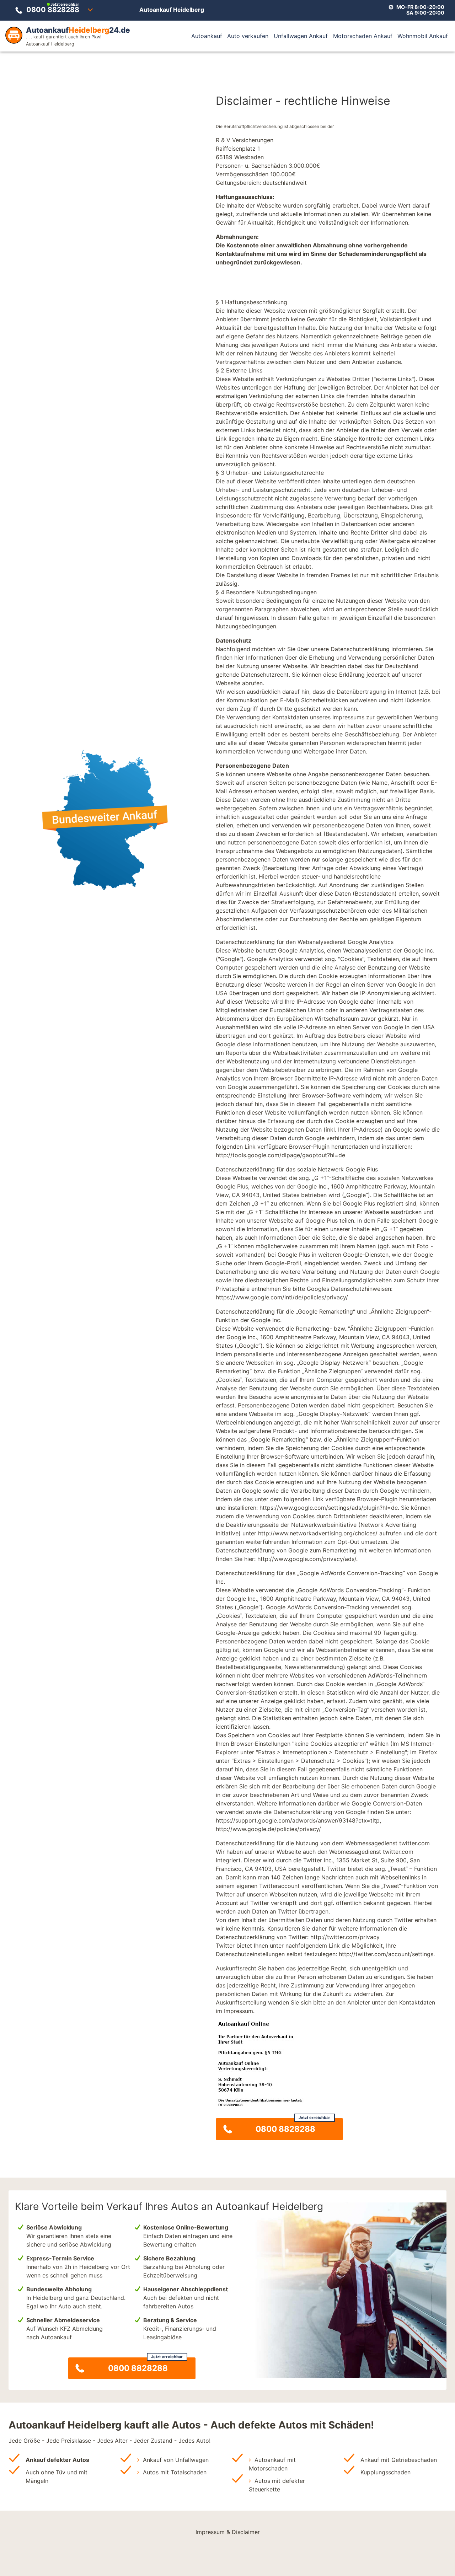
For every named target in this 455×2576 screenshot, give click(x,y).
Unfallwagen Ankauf (301, 35)
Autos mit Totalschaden (175, 2472)
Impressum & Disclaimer (228, 2531)
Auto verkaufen (247, 35)
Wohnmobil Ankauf (422, 35)
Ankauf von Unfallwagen (176, 2459)
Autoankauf (206, 35)
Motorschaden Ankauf (362, 35)
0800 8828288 (52, 8)
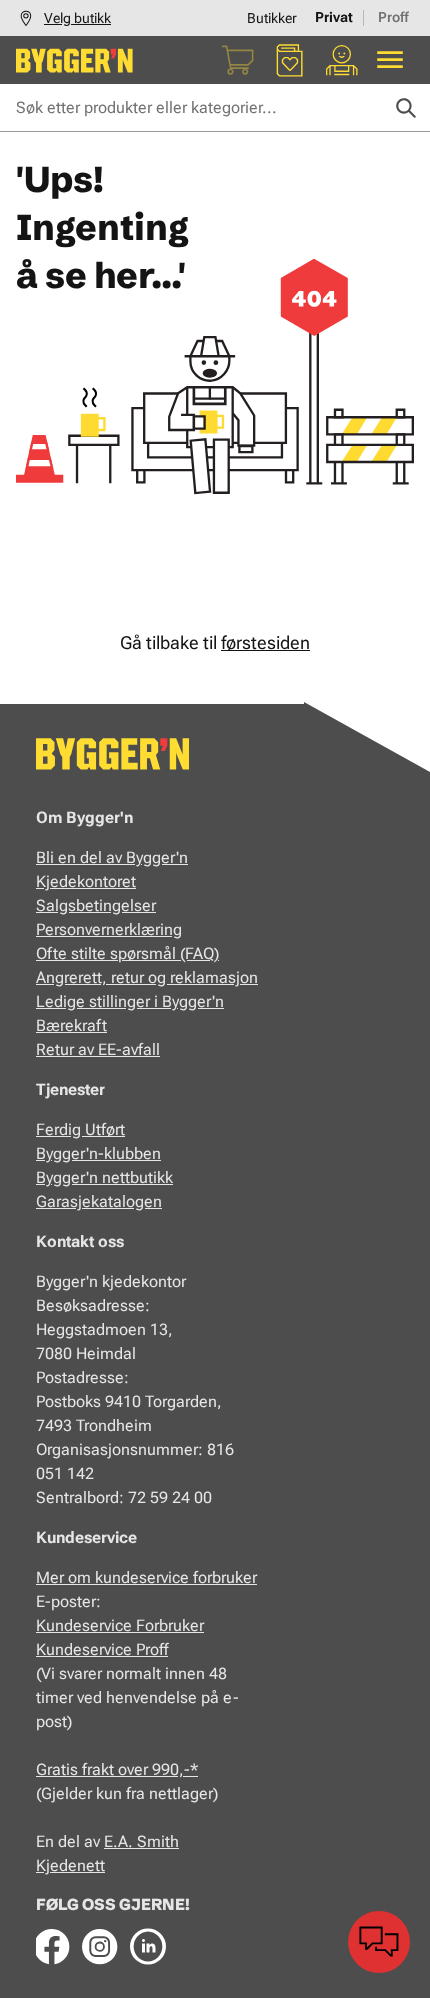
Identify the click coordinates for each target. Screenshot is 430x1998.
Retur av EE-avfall (98, 1049)
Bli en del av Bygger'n (112, 857)
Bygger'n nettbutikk (104, 1177)
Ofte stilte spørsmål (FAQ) (127, 953)
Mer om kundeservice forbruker (146, 1577)
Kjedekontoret (86, 881)
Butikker (272, 18)
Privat (334, 17)
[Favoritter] (290, 60)
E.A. (120, 1841)
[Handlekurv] (238, 60)
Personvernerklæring (109, 929)
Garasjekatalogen (99, 1201)
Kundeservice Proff (102, 1649)
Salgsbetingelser (96, 905)
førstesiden (265, 642)
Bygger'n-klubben (98, 1153)
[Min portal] (342, 60)
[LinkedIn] (148, 1946)
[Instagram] (100, 1946)
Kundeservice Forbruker (120, 1625)
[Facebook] (52, 1946)
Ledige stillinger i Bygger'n (130, 1001)
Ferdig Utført (80, 1129)
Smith (158, 1841)
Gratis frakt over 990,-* (117, 1769)
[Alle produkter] (390, 60)
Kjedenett (70, 1865)
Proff (393, 17)
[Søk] (406, 108)
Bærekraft (71, 1025)
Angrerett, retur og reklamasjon (147, 977)
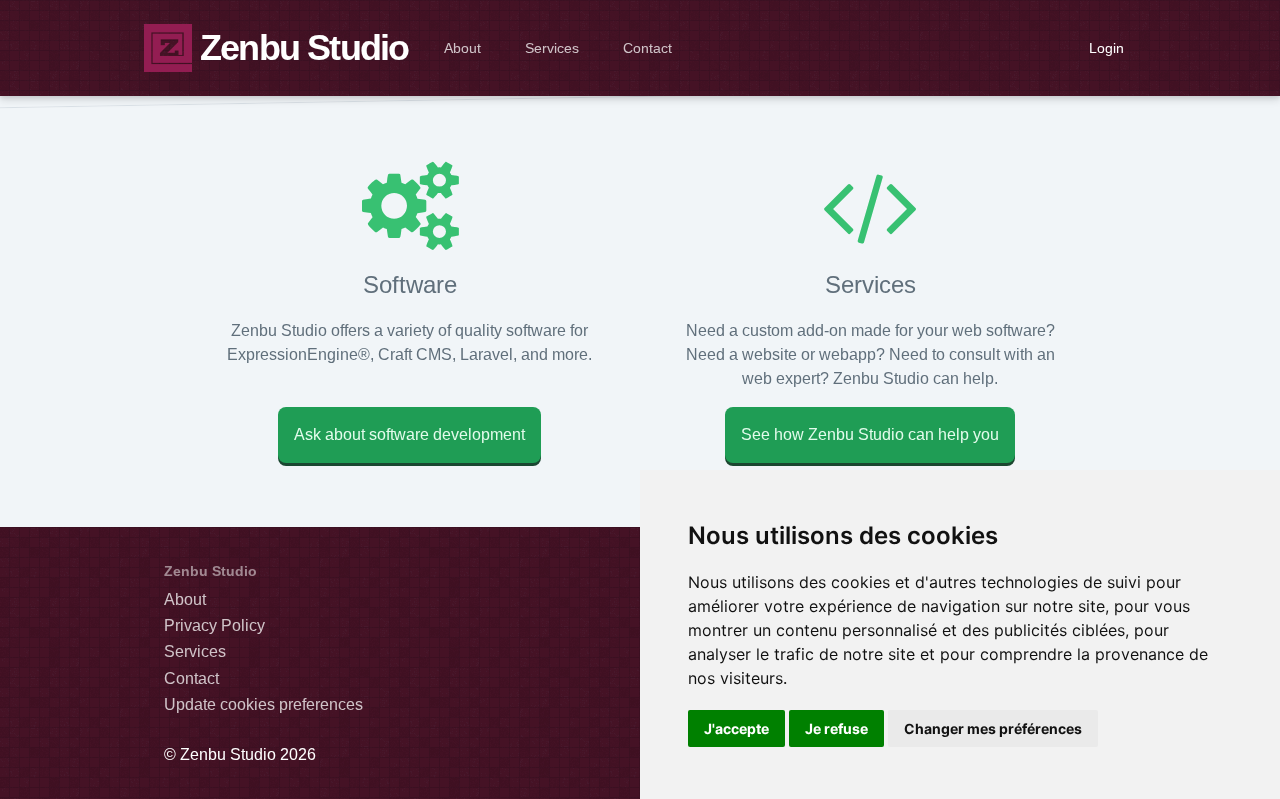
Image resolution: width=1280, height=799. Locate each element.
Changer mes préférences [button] (993, 728)
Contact (647, 48)
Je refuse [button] (836, 728)
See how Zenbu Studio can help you (870, 434)
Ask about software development (409, 434)
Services (552, 48)
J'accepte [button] (736, 728)
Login (1106, 48)
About (462, 48)
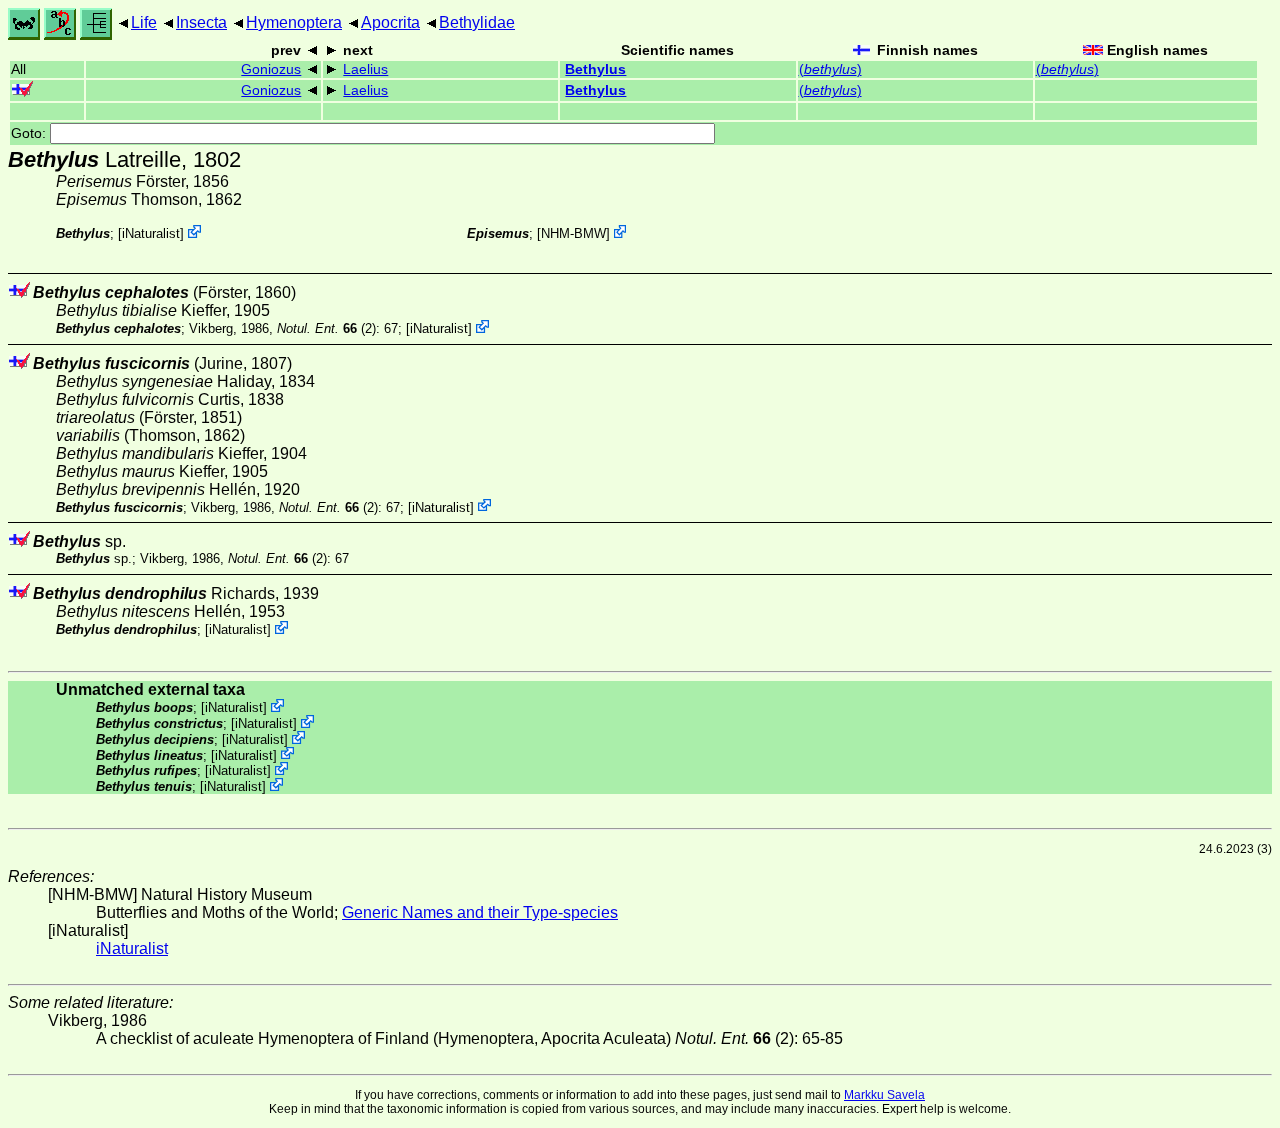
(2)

----

▸ Exercise
Using the records above, restate word for word the lines from the one with "Bygger'n nettbutikk (104, 1177)" through the one with "Garasjekatalogen (99, 1201)", both included.

▸ Exercise response
Bygger'n nettbutikk (104, 1177)
Ofte stilte spørsmål (FAQ) (127, 953)
Mer om kundeservice forbruker (146, 1577)
Kjedekontoret (86, 881)
Butikker (272, 18)
Privat (334, 17)
[Favoritter] (290, 60)
E.A. (120, 1841)
[Handlekurv] (238, 60)
Personvernerklæring (109, 929)
Garasjekatalogen (99, 1201)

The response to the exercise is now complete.